:: Requirement 1 ::
Answer these questions using the article about the Ennis grandmother waiting for council housing:
(a) Since what year has she been on Clare County Council's housing list?
(b) Since what year has she been on disability allowance?
(c) In what city does her daughter who is a chef work?
:: Requirement 2 ::
Update the article about the Ennis grandmother waiting for council housing. Rewrite the stretch from "Philomena Coughlan has" through "of the property.", replacing "grand-mother" with "grandmother".
:: Requirement 3 ::
Write what comes next in the article about the Ennis grandmother waiting for council housing, picking up after its final sentence.

:: Text for analysis ::
*Philomena Coughlan on the couch of her daughter’s home where she has been living temporarily. Photograph: Natasha Barton
An Ennis grandmother on Clare County Council’s housing list since 2005 has said the wait for accommodation is having “an awful impact on my mental health”.
Philomena Coughlan has been on the local authority’s waiting list for social housing for sixteen years and has opened up on her frustration with the lack of progress made with her case during this period.
She has been on disability allowance since 2004 following a family tragedy. A mother of four and grand-mother of twenty two, she used to reside in Connolly Villas, “The Council took it back when my Mam and Dad died,” Philomena said of the property.
As her children grew up, she noted a rising cost in rent and became unable to foot the bill. “I have four independents who are grown up and have houses, one has a house on the Lahinch Rd, one has a house on the Tulla Rd, my other daughter is a chef in Galway and I have a son in Wales, the eldest in my family is 38”.

:: Source data ::
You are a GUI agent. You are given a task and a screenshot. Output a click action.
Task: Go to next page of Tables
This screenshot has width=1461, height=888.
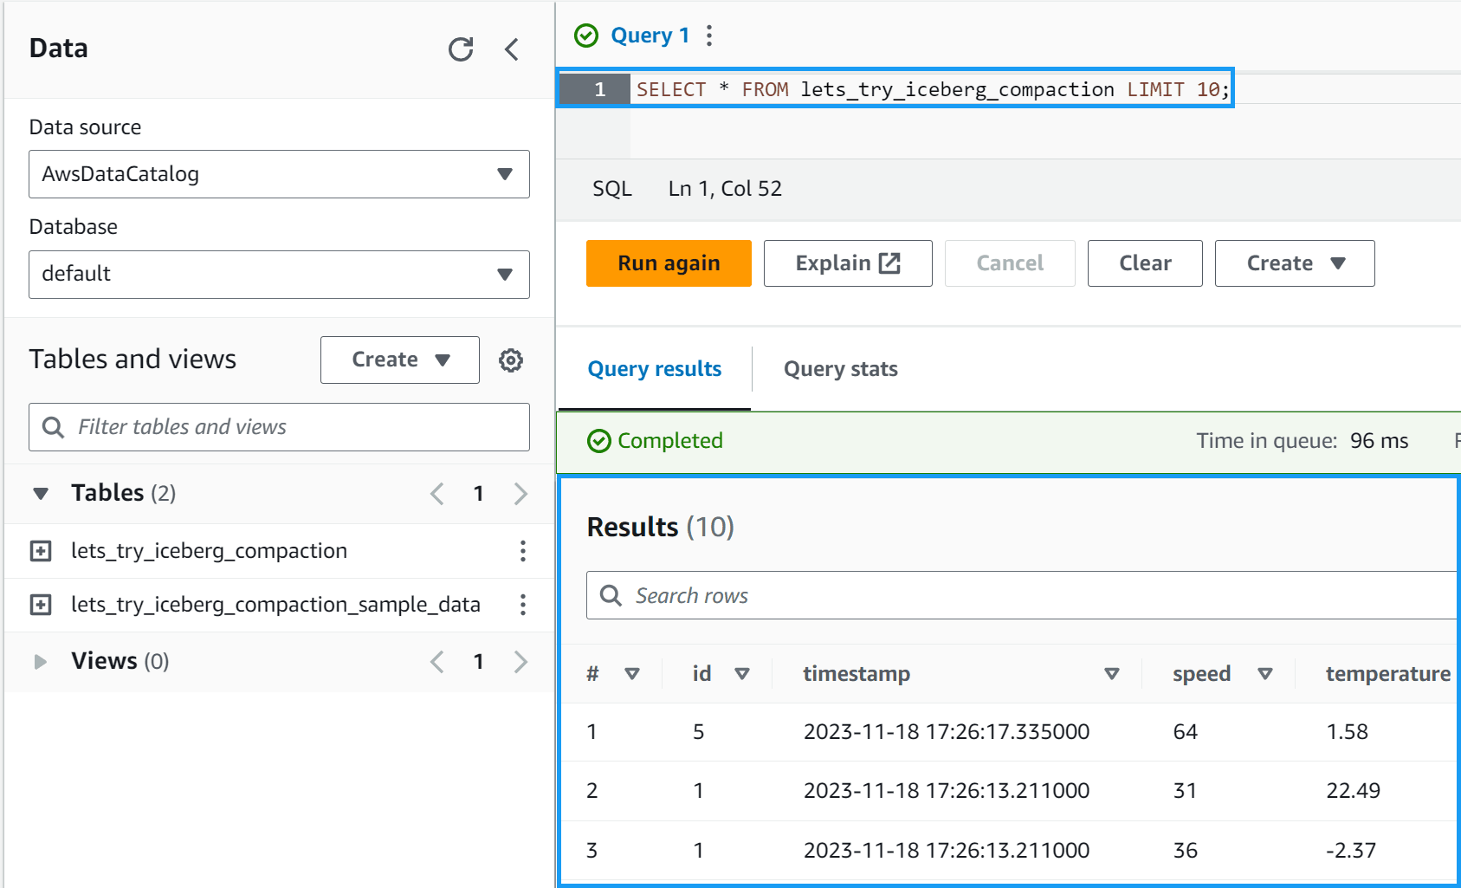click(x=520, y=494)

:: Answer section 1 ::
(a) 2005
(b) 2004
(c) Galway

:: Answer section 2 ::
Philomena Coughlan has been on the local authority’s waiting list for social housing for sixteen years and has opened up on her frustration with the lack of progress made with her case during this period.
She has been on disability allowance since 2004 following a family tragedy. A mother of four and grandmother of twenty two, she used to reside in Connolly Villas, “The Council took it back when my Mam and Dad died,” Philomena said of the property.

:: Answer section 3 ::
Presently, she is sleeping on a couch at her daughter’s home. “She has stressed to the homeless team that she is afraid she will break her tenancy agreement and that I only have a couch to sleep on because she has five children,” Philomena outlined. “My daughter has a four bedroom house, she has a twelve year old, a nine year old, a five year old, a three year old and a two year old, she has them all split up individually in their bedrooms”.
Up until the spring of this year, Coughlan was living at Westbrook House which until December 2019 operated as a guesthouse. It was then acquired by Clare County Council and has been run by Mid-West Simon as a place of residence for homeless persons since. Ongoing concerns with anti-social behaviour at the location have been flagged regularly by Cllr Johnny Flynn (FG).
For four and a half years, she lived at Westbrook House. “The welfare on the Kilrush Rd was paying €250 a week to keep me there, I was promised accommodation and still I did not get it,” Philomena recalled.
Incidents at Westbrook had an impact with Philomena admitting that she feared for her safety while living there. “They had a very big impact on me because there was a lot of stuff going on that shouldn’t have been going on there. Three Gardaí came in one day, they called me into an office and wanted me to answer for the people in there but I couldn’t answer because I wasn’t involved in the situation, it was the workers with the Simon Community’s place to do that and not mine, I felt like I was being intimidated, all their family was out there and I was not answering for what they were doing so I left Westbrook then. Being in Westbrook House triggered a lot of my panic attacks, my doctor has had to keep me on my medication and I am still on it today”.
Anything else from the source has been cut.